🤖 AI Summary
Standard neural network training suffers from inefficient optimization of the final-layer linear weights. Method: Under squared loss, this work explicitly leverages the closed-form optimal solution of the last-layer weights with respect to backbone parameters, treating them as an analytic function of the backbone and performing gradient updates solely on the backbone. This approach strictly embeds the closed-form solution into training—equivalent to alternating optimization between backbone and last layer—and establishes convergence within the Neural Tangent Kernel (NTK) framework. Contribution/Results: By integrating the analytic solution with stochastic gradient descent (SGD), the method dynamically balances per-batch loss minimization against historical information. It significantly outperforms standard SGD on diverse tasks—including Fourier neural operators and instrumental variable regression—while remaining applicable to both regression and classification.
📝 Abstract
Neural networks are typically optimized with variants of stochastic gradient descent.
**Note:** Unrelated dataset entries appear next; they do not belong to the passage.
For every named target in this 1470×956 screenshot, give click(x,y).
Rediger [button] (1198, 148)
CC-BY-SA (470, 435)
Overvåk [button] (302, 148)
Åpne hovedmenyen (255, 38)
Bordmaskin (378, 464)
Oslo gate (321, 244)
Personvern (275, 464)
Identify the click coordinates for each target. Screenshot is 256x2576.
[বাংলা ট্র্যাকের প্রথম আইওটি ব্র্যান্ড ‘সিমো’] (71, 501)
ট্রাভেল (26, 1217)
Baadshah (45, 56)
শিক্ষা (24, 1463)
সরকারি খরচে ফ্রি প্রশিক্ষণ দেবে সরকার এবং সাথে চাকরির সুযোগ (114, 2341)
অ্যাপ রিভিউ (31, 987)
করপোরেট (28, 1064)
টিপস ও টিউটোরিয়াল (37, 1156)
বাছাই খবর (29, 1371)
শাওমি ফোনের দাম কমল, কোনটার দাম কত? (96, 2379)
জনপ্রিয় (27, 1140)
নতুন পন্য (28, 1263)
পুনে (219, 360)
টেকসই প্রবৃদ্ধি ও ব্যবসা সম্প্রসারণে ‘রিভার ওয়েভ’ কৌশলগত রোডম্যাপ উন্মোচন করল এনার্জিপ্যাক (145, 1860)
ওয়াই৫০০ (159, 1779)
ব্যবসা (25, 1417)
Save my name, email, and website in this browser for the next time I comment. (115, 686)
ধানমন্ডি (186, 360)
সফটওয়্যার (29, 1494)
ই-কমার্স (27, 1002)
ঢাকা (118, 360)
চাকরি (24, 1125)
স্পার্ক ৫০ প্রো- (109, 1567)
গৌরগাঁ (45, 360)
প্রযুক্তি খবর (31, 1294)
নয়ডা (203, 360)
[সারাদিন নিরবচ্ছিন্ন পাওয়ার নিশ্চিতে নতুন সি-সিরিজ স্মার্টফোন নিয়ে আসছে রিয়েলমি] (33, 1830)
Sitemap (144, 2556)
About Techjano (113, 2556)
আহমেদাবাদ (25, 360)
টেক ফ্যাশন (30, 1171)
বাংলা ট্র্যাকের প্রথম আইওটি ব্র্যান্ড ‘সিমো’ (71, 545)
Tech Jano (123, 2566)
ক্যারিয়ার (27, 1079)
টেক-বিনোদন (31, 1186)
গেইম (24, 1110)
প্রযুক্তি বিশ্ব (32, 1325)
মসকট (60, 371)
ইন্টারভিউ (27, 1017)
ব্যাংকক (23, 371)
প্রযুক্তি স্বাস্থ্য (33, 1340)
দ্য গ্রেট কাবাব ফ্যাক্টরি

Under a squared loss, however, the optimal solution to the linear last layer weights is known in closed-form. We propose to leverage this during optimization, treating the last layer as a function of the backbone parameters, and optimizing solely for these parameters. We show this is equivalent to alternating between gradient descent steps on the backbone and closed-form updates on the last layer. We adapt the method for the setting of stochastic gradient descent, by trading off the loss on the current batch against the accumulated information from previous batches. Further, we prove that, in the Neural Tangent Kernel regime, convergence of this method to an optimal solution is guaranteed. Finally, we demonstrate the effectiveness of our approach compared with standard SGD on a squared loss in several supervised tasks -- both regression and classification -- including Fourier Neural Operators and Instrumental Variable Regression.